Yes, Tower Comics never registered its titles with the US copyright office, nor did they include proper copyright notices. As for T.H.U.N.D.E.R. Agents, the copyright notice on the first issue was not in the proper location of the book which, as previously stated, under copyright law at the time of its publication, had to be "either upon the title page or upon the first page of text of each separate number or under the title heading." Secondly, it was hidden in the artwork, which goes against the part of the law that stipulates that the "notice should be permanently legible to an ordinary user of the work under normal conditions of use and should not be concealed from view upon reasonable examination." According to US copyright law, all works published between 1923-1977 that did not comply with copyright law became public domain upon publication. So, because the first issue had an incorrect notice, the characters fell into the public domain.
However, the above only applies to the Tower Comics versions of the characters.
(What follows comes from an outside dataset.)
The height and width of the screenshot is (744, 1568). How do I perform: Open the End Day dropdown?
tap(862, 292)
All subsequent versions published by DC Comics, JC Comics, Deluxe Comics, etc. are NOT. Also: the T.H.U.N.D.E.R. Agents are currently trademarked by John Carbonaro's estate (Carbonaro himself died in Febuaury 25, 2009). As far as using them, see our disclaimer about disputed characters - the Carborano estate continues to assert its copyright over the Tower Comics version of T.H.U.N.D.E.R Agents so, anyone who uses them should be prepared to deal with their lawyers.
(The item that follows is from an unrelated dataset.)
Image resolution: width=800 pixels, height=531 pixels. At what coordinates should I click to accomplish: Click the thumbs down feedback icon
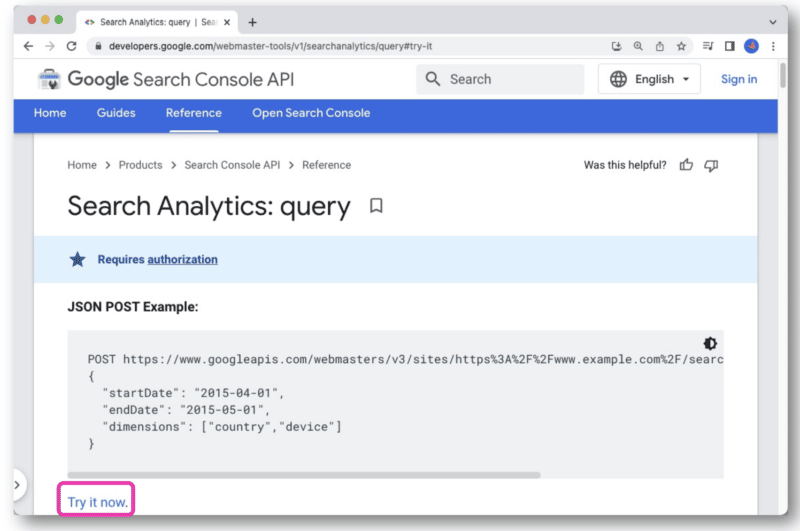pyautogui.click(x=711, y=165)
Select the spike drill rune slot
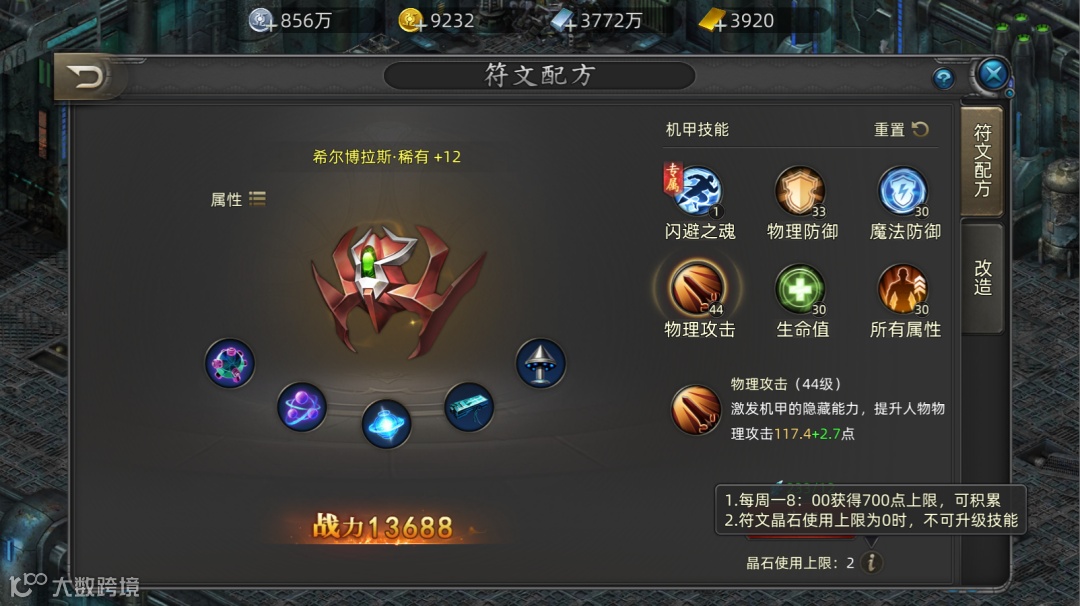The height and width of the screenshot is (606, 1080). pos(541,363)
How Do I Use These Characters?
Any way you want! Download copies of their adventures and print them for sale! Write and draw new adventures for the Green Lama, make a movie about the Blue Beetle, write a novel starring Yank & Doodle! Use their images in advertising, on posters, for greeting cards, etc! Make balloons in their image or start a line of action figures that no child will recognize! Your NEW product is YOURS and no one can use it without your permission. Just make sure you DON’T copy someone else that’s using the same character, because THEIR new product is THEIRS!
In the United States, the Copyright Act defines "derivative work" in 17 U.S.C. § 101:
A “derivative work” is a work based upon one or more pre-existing works, such as a translation, musical arrangement, dramatization, fictionalization, motion picture version, sound recording, art reproduction, abridgment, condensation, or any other form in which a work may be recast, transformed, or adapted. A work consisting of editorial revisions, annotations, elaborations, or other modifications which, as a whole, represent an original work of authorship, is a “derivative work”.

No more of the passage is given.